If you are a broker, I am confident you have a non-compete. I am also confident you know about the “protocol” signed by leading houses, such as ML, Citigroup etc.
What if you move from a protocol signatory firm to a non-signatory firm? Well, in my experience, the protocol firm will say you CANNOT take the client list and will threaten to sue. The good news is, some courts understand that industry standards mean more than one brokerage house and their veiled threats:
Breakaway Brokers See Protocol Protection
By Annie Gasparro
A DOW JONES NEWSWIRES COLUMN
“NEW YORK — Brokers who flee wirehouses for an independent model may not have to fret about being legally pursued by their powerful former employers.”
WAIT – I already disagree with Annie, the author. You do have to fret about being pursued. You always have to fret that – at least now you may have some peace, that the house won’t be successful.
Ok, back to the article:
“Brokerage firms often seek temporary restraining orders to prevent brokers from taking clients with them when they leave. This threat can make some advisers hesitant to go independent, but a recent broker victory in Indiana could establish an industrywide protocol.
In this case, the judge ruled that even though neither company was a member of the Protocol for Broker Recruiting agreement, the standards still apply.
The protocol allows brokers to take client names, contact information and account types, but no account details. It was first signed by Citigroup Inc. (C), UBS AG (UBS) and Merrill Lynch & Co. in August 2004. Since then, more than 100 other brokerage firms and registered investment advisers have joined.
Because all major brokerages are members of the agreement, the court decided it should be the industry standard, said Paul Lieberman, lead counsel and associate director of litigation at Hamburger Law Firm. As long as advisers comply with those guidelines and the terms of their contracts, the brokerage giants should not be able to obtain restraining orders against them.
“I was pleasantly surprised to hear that in court,” Lieberman said. “If the judge issues a [written] ruling” it is likely to set a precedent, he said. “We will certainly be using it in other cases like this.”

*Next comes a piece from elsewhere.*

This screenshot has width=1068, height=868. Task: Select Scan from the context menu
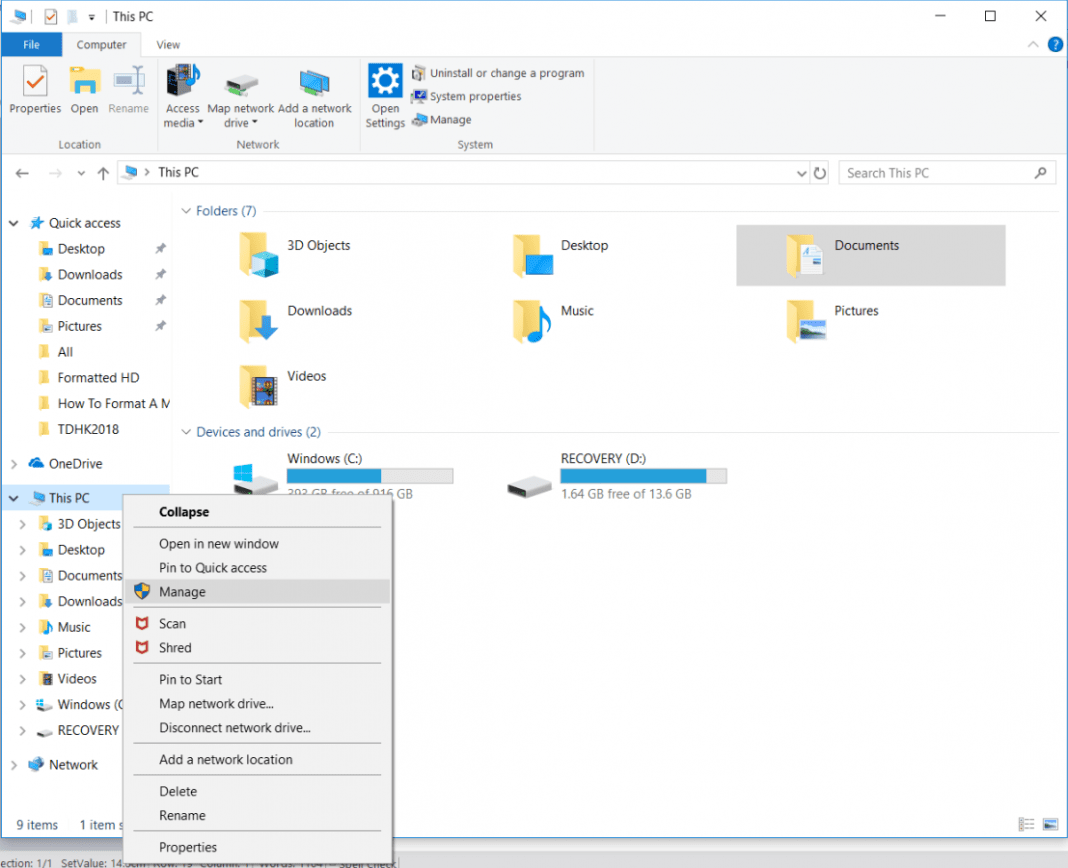pos(173,623)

In the case filed in the U.S. District Court for the Southern District of Indiana, a brokerage house alleged that the departing advisers breached client confidentiality, among other things. The Hamburger Law Firm successfully argued that the brokers were in compliance with their contracts and that the clients have a right to stay with the advisers when they move.
For brokers considering going independent but fearing legal action from their former employers, the ruling shed light on the process. Going independent is much riskier legally than jumping from one wirehouse to another, Lieberman said, because the brokers are more responsible for their own compliance and legal advice.
With the protection of the protocol agreement, indie advisers would be untouchable as long as they follow the terms themselves.”
AGAIN – ANNIE, I disagree. They can still be sued and forced to defend themselves. This is not exactly “untouchable,” but it is some good news.